So you'd rather use the range of oom_adj from -17 to +15 instead of
oom_score_adj from -1000 to +1000 where each point is 68GB? I don't
understand your point here as to why oom_score_adj is worse.

But, yes, in reality we don't really care about the granularity so much
that we need to prioritize a task using 512MB more memory than another to
break the tie on a 1TB machine, 1/2048th of its memory.

> 3) No reason to implement ABI breakage.
> old tuning parameter mean)
> oom-score = oom-base-score x 2^oom_adj

Everybody knows this is useless beyond polarizing a task for kill or
making it immune.

> new tuning parameter mean)
> oom-score = oom-base-score + oom_score_adj / (totalram + totalswap)

This, on the other hand, has an actual unit (proportion of available
memory) that can be used to prioritize tasks amongst those competing for
the same set of shared resources and remains constant even when a task
changes cpuset, its memcg limit changes, etc.

And your equation is wrong, it's

((rss + swap) / (available ram + swap)) + oom_score_adj

which is completely different from what you think it is.

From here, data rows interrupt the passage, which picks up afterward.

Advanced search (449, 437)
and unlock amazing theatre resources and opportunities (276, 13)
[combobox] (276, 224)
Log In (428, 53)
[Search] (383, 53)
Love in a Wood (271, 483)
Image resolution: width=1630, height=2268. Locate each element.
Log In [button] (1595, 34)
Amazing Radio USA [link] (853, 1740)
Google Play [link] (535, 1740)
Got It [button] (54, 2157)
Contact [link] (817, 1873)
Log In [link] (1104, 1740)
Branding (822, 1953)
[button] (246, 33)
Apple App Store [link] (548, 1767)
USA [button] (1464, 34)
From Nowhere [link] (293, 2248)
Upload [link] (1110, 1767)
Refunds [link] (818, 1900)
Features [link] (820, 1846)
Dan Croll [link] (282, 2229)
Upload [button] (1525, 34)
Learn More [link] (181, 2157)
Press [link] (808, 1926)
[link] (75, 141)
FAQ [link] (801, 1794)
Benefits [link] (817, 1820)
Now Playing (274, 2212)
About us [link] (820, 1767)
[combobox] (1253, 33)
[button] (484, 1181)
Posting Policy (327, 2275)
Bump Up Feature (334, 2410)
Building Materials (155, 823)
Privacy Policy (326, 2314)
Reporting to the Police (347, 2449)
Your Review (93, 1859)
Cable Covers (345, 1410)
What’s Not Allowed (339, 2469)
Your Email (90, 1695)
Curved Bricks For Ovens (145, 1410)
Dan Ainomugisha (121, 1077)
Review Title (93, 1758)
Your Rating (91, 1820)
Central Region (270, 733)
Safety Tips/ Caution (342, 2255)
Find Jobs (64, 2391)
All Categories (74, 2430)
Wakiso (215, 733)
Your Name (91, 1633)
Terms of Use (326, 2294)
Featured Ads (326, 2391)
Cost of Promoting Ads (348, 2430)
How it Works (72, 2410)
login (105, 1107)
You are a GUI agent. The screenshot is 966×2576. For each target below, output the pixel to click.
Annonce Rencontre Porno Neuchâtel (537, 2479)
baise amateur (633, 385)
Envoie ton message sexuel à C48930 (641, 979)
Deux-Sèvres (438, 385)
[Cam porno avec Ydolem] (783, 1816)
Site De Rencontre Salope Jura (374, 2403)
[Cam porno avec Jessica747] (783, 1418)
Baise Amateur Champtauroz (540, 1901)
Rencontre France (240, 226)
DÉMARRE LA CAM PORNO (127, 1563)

> but "oom_score_adj / (totalram + totalswap)" can be calculated in
> userland too. beucase both totalram and totalswap has been exporsed by
> /proc. So no reason to introduce funny new equation.
>

Yup, it definitely can, which is why as I mentioned to Kame (who doesn't
have strong feelings either way, even though you quote him as having these
strong objections) that you can easily convert oom_score_adj into a
stand-alone memory quantity (biasing or forgiving 512MB of a task's
memory, for example) in the context it is currently attached to with
simple arithemetic in userspace. That's why oom_score_adj is powerful.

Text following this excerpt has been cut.